* _TASK TO COMPLETE_:
Only the lines from the line that contains "Task: Click the Account Details building icon" through the final line of the entries below belong in your answer, copied exactly and without pictures.

* _PROVIDED DATA_:

■ ■ ■

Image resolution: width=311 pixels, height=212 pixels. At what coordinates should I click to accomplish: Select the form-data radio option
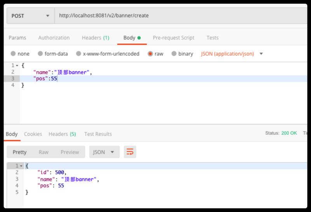coord(40,54)
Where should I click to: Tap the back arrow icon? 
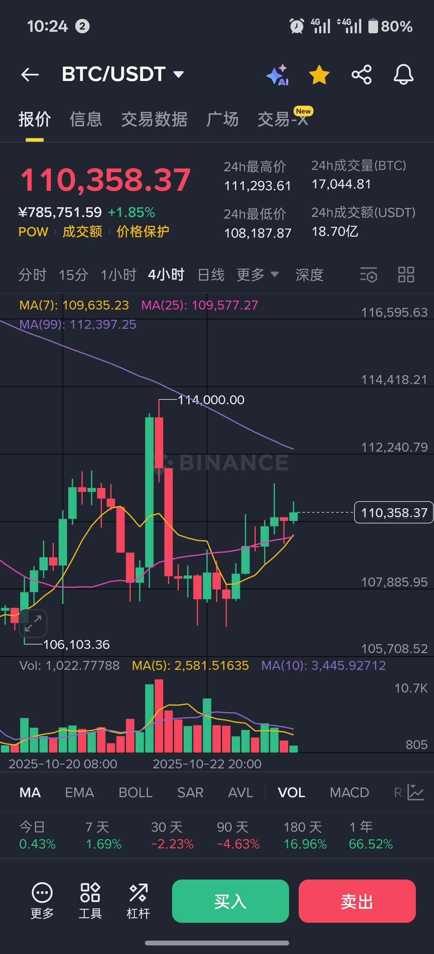(x=30, y=74)
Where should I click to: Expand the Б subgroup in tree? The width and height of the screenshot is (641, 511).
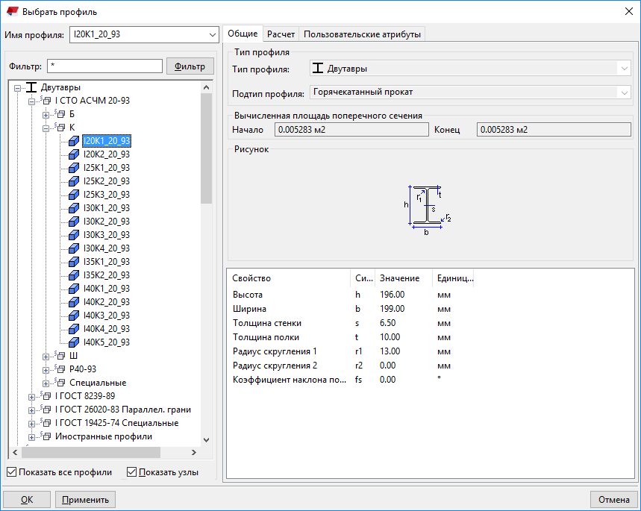(46, 114)
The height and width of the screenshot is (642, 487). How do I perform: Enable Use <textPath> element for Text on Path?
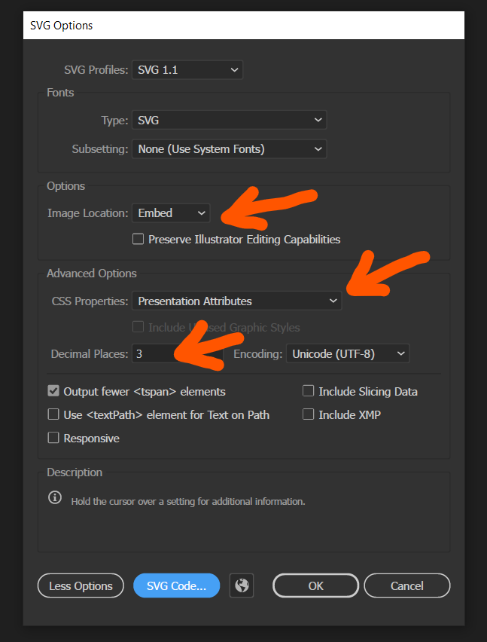[53, 414]
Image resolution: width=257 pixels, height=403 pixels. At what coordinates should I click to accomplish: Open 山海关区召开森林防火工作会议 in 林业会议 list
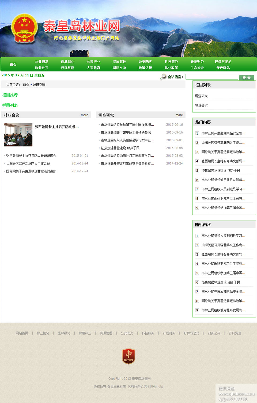point(28,163)
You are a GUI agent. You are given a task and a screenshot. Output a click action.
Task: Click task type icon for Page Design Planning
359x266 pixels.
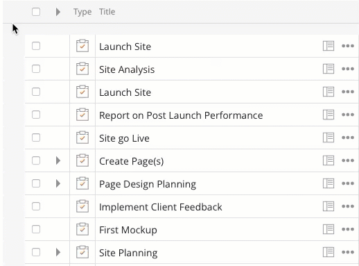pos(82,183)
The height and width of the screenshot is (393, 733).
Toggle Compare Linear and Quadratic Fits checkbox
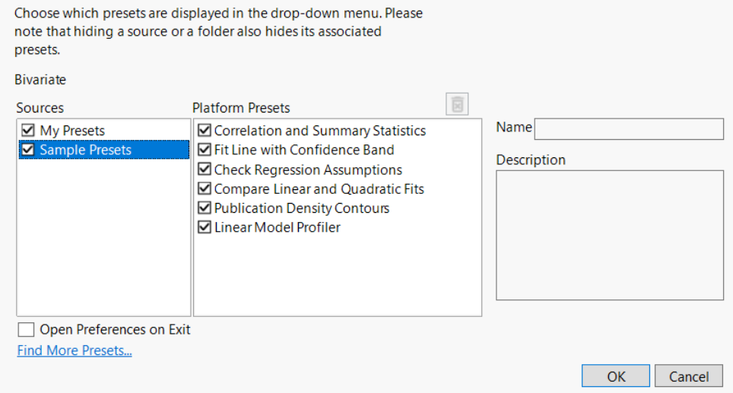click(x=205, y=189)
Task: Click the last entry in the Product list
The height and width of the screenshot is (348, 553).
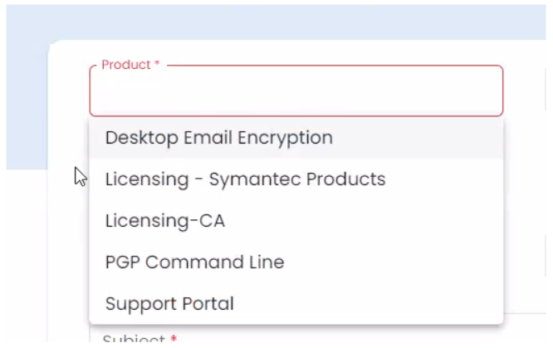Action: pos(296,304)
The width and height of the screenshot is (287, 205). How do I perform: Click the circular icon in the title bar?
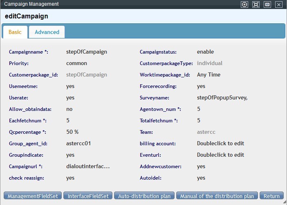[x=244, y=5]
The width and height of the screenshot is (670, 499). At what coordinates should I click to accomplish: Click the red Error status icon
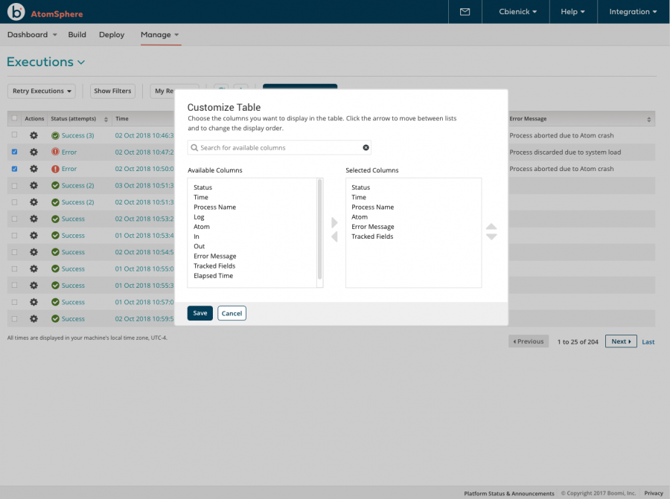55,152
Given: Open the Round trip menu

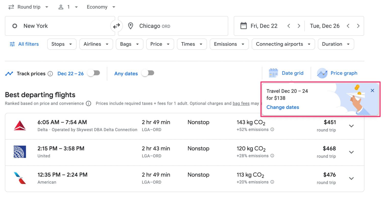Looking at the screenshot, I should click(28, 7).
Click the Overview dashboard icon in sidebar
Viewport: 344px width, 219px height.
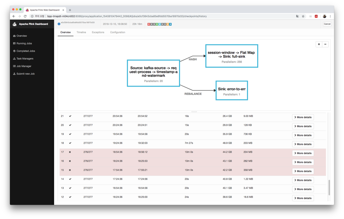14,36
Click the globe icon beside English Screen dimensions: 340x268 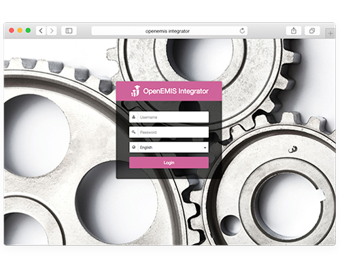click(134, 147)
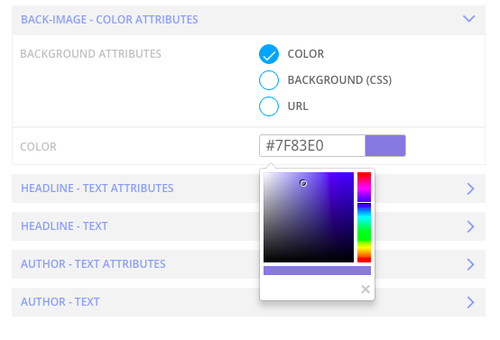Click the vertical hue slider strip
Image resolution: width=500 pixels, height=340 pixels.
point(364,217)
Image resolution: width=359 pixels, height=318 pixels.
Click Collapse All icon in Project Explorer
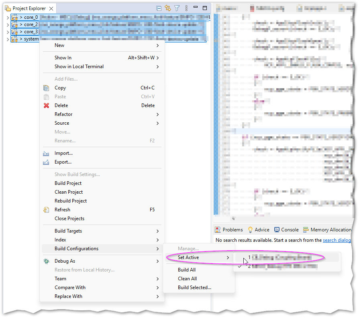pyautogui.click(x=159, y=8)
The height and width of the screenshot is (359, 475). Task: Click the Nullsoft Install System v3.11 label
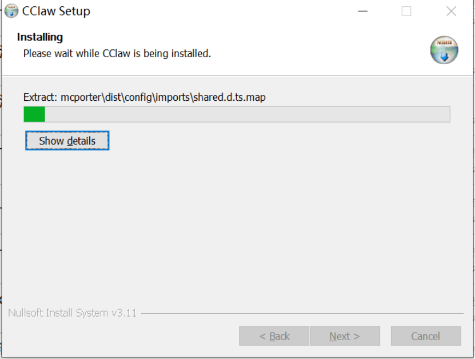(72, 313)
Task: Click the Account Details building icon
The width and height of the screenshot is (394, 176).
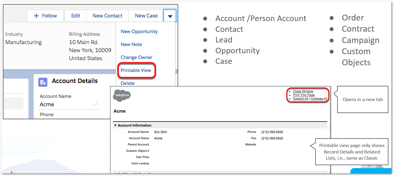Action: [x=43, y=82]
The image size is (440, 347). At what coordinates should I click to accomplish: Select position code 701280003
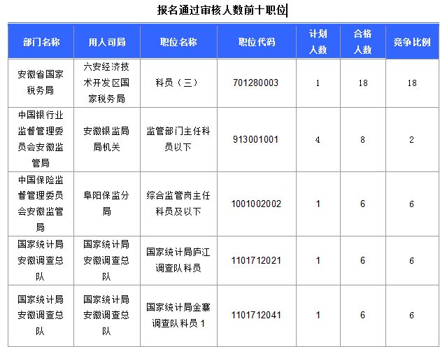point(256,83)
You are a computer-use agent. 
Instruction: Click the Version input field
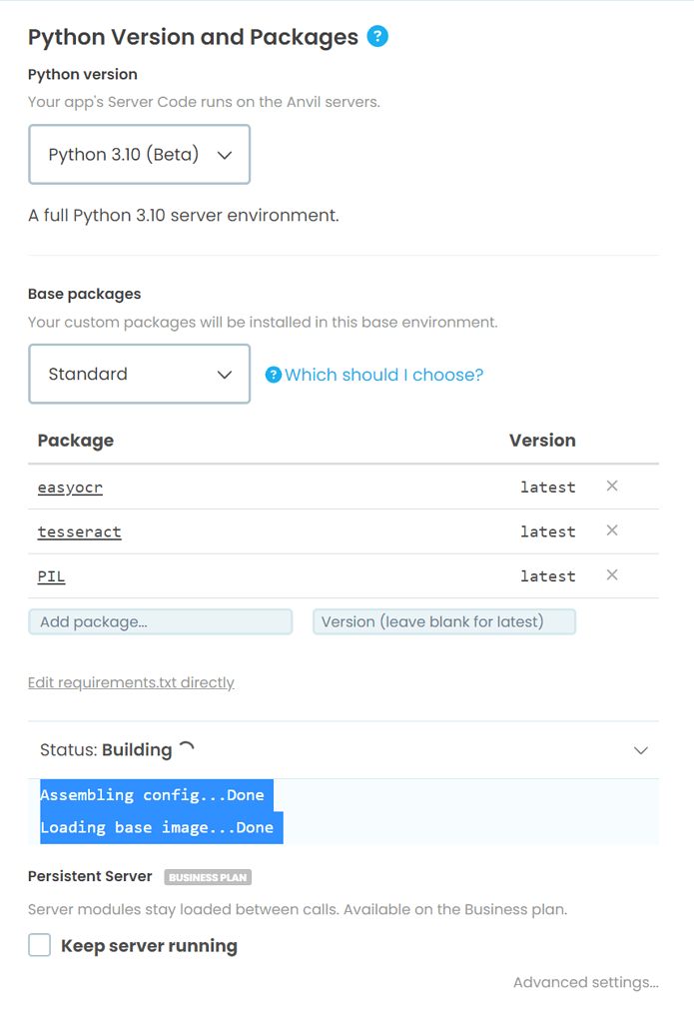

■ ■ ■

* _ANSWER TO THIS PROBLEM_:
Task: Click the Account Details building icon
The width and height of the screenshot is (394, 176).
Action: [x=43, y=82]
The image size is (440, 347). At what coordinates should I click to accomplish: Select position code 701280003
point(256,83)
You are a computer-use agent. 
Instruction: Click the Version input field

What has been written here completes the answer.